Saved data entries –
..............................

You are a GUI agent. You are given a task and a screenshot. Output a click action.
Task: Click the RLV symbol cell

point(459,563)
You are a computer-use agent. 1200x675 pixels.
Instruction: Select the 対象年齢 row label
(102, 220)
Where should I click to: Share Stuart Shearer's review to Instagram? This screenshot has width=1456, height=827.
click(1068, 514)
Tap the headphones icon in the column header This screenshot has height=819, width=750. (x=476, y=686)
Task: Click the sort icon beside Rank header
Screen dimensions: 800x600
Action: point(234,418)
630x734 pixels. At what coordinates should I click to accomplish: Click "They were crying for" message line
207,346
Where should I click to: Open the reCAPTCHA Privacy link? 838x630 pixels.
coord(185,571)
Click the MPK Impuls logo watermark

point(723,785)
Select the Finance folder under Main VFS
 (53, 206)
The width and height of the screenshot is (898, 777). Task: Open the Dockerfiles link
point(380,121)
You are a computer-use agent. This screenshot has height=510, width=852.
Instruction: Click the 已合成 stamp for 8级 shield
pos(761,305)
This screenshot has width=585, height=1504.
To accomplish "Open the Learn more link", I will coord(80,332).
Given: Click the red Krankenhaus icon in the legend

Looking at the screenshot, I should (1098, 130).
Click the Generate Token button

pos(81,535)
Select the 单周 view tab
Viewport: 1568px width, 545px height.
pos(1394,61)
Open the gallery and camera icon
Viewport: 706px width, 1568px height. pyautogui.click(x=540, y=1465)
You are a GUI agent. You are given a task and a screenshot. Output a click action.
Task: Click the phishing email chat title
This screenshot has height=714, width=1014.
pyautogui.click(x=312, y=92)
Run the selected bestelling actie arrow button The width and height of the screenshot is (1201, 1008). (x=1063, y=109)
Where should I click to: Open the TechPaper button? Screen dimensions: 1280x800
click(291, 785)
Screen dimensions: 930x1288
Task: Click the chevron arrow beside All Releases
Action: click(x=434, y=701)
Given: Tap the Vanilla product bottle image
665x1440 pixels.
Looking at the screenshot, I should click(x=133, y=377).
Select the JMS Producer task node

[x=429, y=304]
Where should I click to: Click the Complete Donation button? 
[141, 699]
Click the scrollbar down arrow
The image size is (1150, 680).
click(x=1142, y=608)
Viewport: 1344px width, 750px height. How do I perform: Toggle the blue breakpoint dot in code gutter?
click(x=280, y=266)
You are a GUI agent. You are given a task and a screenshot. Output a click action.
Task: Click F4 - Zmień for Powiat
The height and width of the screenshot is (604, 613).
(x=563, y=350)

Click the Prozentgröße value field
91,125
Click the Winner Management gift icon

..............................

Repeat each of the entries above precisely as given.

You are a GUI agent. You are given a task and a screenshot. Output a click action.
Task: Click the RLV symbol cell

point(459,563)
You are a computer-use agent. 1200x675 pixels.
Instruction: Select the 対象年齢 row label
(102, 220)
Where should I click to: Share Stuart Shearer's review to Instagram? This screenshot has width=1456, height=827.
click(1068, 514)
Tap the headphones icon in the column header This screenshot has height=819, width=750. (x=476, y=686)
Task: Click the sort icon beside Rank header
Screen dimensions: 800x600
Action: point(234,418)
630x734 pixels. At what coordinates should I click to accomplish: Click "They were crying for" message line
207,346
Where should I click to: Open the reCAPTCHA Privacy link? 838x630 pixels.
coord(185,571)
Click the MPK Impuls logo watermark

point(723,785)
Select the Finance folder under Main VFS
 (53, 206)
The width and height of the screenshot is (898, 777). Task: Open the Dockerfiles link
point(380,121)
You are a computer-use agent. This screenshot has height=510, width=852.
Instruction: Click the 已合成 stamp for 8级 shield
pos(761,305)
This screenshot has width=585, height=1504.
To accomplish "Open the Learn more link", I will coord(80,332).
Given: Click the red Krankenhaus icon in the legend

Looking at the screenshot, I should (1098, 130).
Click the Generate Token button

pos(81,535)
Select the 单周 view tab
Viewport: 1568px width, 545px height.
pos(1394,61)
Open the gallery and camera icon
Viewport: 706px width, 1568px height. pyautogui.click(x=540, y=1465)
You are a GUI agent. You are given a task and a screenshot. Output a click action.
Task: Click the phishing email chat title
This screenshot has height=714, width=1014.
pyautogui.click(x=312, y=92)
Run the selected bestelling actie arrow button The width and height of the screenshot is (1201, 1008). (x=1063, y=109)
Where should I click to: Open the TechPaper button? Screen dimensions: 1280x800
click(291, 785)
Screen dimensions: 930x1288
Task: Click the chevron arrow beside All Releases
Action: click(x=434, y=701)
Given: Tap the Vanilla product bottle image
665x1440 pixels.
Looking at the screenshot, I should click(x=133, y=377).
Select the JMS Producer task node

[x=429, y=304]
Where should I click to: Click the Complete Donation button? 
[141, 699]
Click the scrollbar down arrow
The image size is (1150, 680).
click(x=1142, y=608)
Viewport: 1344px width, 750px height. How do I perform: Toggle the blue breakpoint dot in code gutter?
click(x=280, y=266)
You are a GUI agent. You are given a task and a screenshot. Output a click action.
Task: Click F4 - Zmień for Powiat
The height and width of the screenshot is (604, 613).
(x=563, y=350)

Click the Prozentgröße value field
91,125
Click the Winner Management gift icon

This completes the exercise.